(Lines of data)
○ ○ ○ ○ ○
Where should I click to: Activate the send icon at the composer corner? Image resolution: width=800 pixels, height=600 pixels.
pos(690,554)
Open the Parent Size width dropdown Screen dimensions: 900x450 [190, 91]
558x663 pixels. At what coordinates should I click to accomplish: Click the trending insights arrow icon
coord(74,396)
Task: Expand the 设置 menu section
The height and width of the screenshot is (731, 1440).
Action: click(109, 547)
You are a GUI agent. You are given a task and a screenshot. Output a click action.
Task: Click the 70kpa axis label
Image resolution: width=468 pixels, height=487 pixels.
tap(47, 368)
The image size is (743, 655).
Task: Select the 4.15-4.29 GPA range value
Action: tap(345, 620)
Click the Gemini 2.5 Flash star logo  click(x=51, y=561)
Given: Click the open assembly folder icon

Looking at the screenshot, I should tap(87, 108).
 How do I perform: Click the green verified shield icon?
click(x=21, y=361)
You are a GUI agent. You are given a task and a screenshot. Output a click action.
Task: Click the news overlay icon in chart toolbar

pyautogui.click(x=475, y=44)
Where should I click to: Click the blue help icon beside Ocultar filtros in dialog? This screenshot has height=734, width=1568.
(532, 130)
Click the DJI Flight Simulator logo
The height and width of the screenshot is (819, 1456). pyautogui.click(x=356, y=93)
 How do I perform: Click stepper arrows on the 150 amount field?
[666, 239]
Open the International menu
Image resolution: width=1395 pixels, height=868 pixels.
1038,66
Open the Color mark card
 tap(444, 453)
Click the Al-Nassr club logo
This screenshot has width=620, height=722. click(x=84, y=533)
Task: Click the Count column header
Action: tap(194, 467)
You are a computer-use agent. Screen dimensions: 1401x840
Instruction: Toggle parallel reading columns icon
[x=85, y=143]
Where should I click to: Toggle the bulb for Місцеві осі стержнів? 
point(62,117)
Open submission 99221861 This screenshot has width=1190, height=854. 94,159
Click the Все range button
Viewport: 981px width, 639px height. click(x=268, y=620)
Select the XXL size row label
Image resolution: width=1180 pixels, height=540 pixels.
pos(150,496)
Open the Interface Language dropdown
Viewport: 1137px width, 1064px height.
○ ○ ○ ○ ○
BRIEF: Reproduce every line of the material above verbatim, with no alterations.

REPLY:
Where should I click to: Activate the send icon at the composer corner? Image resolution: width=800 pixels, height=600 pixels.
pos(690,554)
Open the Parent Size width dropdown Screen dimensions: 900x450 [190, 91]
558x663 pixels. At what coordinates should I click to accomplish: Click the trending insights arrow icon
coord(74,396)
Task: Expand the 设置 menu section
The height and width of the screenshot is (731, 1440).
Action: click(109, 547)
You are a GUI agent. You are given a task and a screenshot. Output a click action.
Task: Click the 70kpa axis label
Image resolution: width=468 pixels, height=487 pixels.
tap(47, 368)
The image size is (743, 655).
Task: Select the 4.15-4.29 GPA range value
Action: tap(345, 620)
Click the Gemini 2.5 Flash star logo  click(x=51, y=561)
Given: Click the open assembly folder icon

Looking at the screenshot, I should tap(87, 108).
 How do I perform: Click the green verified shield icon?
click(x=21, y=361)
You are a GUI agent. You are given a task and a screenshot. Output a click action.
Task: Click the news overlay icon in chart toolbar

pyautogui.click(x=475, y=44)
Where should I click to: Click the blue help icon beside Ocultar filtros in dialog? This screenshot has height=734, width=1568.
(532, 130)
Click the DJI Flight Simulator logo
The height and width of the screenshot is (819, 1456). pyautogui.click(x=356, y=93)
 How do I perform: Click stepper arrows on the 150 amount field?
[666, 239]
Open the International menu
Image resolution: width=1395 pixels, height=868 pixels.
1038,66
Open the Color mark card
 tap(444, 453)
Click the Al-Nassr club logo
This screenshot has width=620, height=722. click(x=84, y=533)
Task: Click the Count column header
Action: tap(194, 467)
You are a computer-use agent. Screen dimensions: 1401x840
Instruction: Toggle parallel reading columns icon
[x=85, y=143]
Where should I click to: Toggle the bulb for Місцеві осі стержнів? 
point(62,117)
Open submission 99221861 This screenshot has width=1190, height=854. 94,159
Click the Все range button
Viewport: 981px width, 639px height. click(x=268, y=620)
Select the XXL size row label
Image resolution: width=1180 pixels, height=540 pixels.
pos(150,496)
Open the Interface Language dropdown
Viewport: 1137px width, 1064px height.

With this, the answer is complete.